We’re not building the future. We’re managing Russia’s past—their imperial nostalgia, their great power fantasies, their wounded pride over losing the Cold War.
And every year we spend doing that is a year we’re not advancing on genuine civilizational challenges. Climate adaptation. Pandemic preparedness. AI governance. Water security. The rise of authoritarian techno-states.
Those threats don’t wait while we deal with Russia. They compound.
What We Didn’t Build
If we weren’t occupied by Moscow’s frozen conflicts, what would we have?
Functional climate agreements without petro-state obstruction. The global plastics treaty that collapsed in Geneva after 234 fossil fuel lobbyists—many Russian-aligned—gutted the final text. Real progress on methane emissions, shipping regulations, binding carbon commitments.
Pandemic preparedness systems built from lessons we learned but never implemented. Early warning networks. Distributed vaccine manufacturing. Surge capacity for medical supply chains.
Economic integration that lifts billions out of poverty instead of fragmenting into competing blocs.
Scientific collaboration that accelerates breakthroughs instead of siloing behind security classifications.
Peace dividends that fund education, healthcare, infrastructure instead of weapons systems designed to counter threats that exist primarily to justify their own funding.
We could have built all of that. We’re capable of it. We have the resources, the knowledge, the technology.
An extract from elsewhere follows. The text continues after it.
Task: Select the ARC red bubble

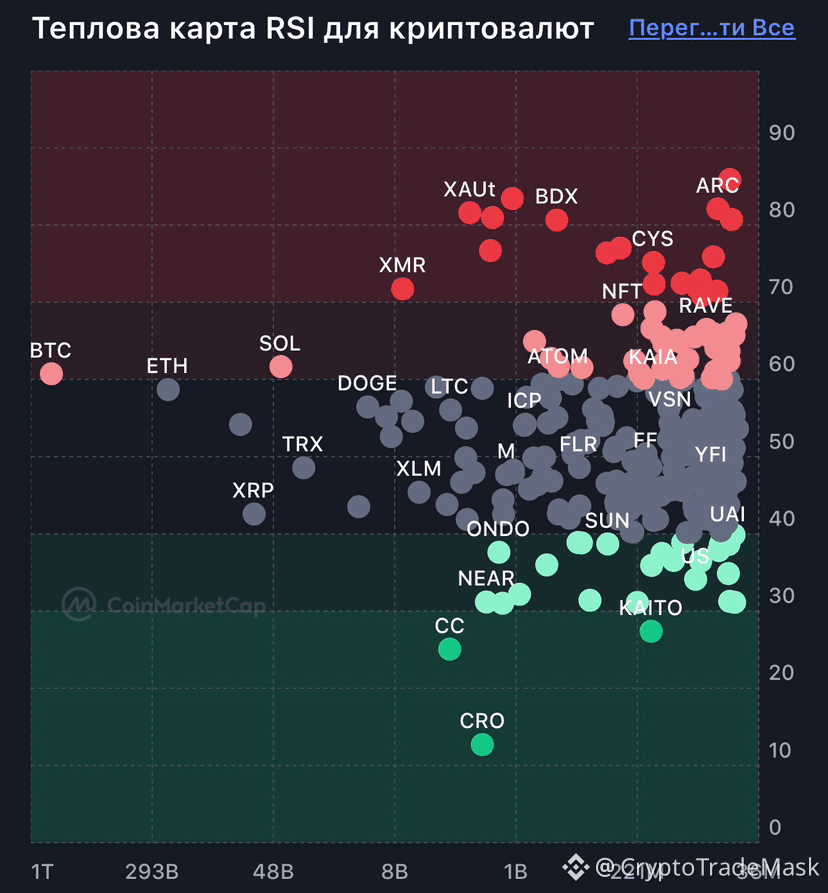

We just spent it somewhere else. On Russia. On managing chaos Moscow engineered specifically to prevent us from building anything better.
The Path Forward
This isn’t an argument for abandoning Ukraine. That would validate the entire strategy and invite repetition everywhere.
It’s recognizing that matching Russia’s commitment to permanent crisis is exactly what Moscow wants. Real victory means making Ukraine’s security sustainable without permanent Western dependency. It means investing in technologies that make attritional warfare obsolete rather than competitive.
Most importantly, it means reclaiming the initiative. Treating Russian provocation as background noise requiring management, not foreground crisis requiring total focus.
We need to stop letting Russia’s antiquated imperial ambitions occupy the center of global policy while genuine civilizational challenges go unaddressed.
Russia wins when we’re too busy with Russia to build anything else.
That’s the game. The distraction is the strategy. The opportunity cost is the crime.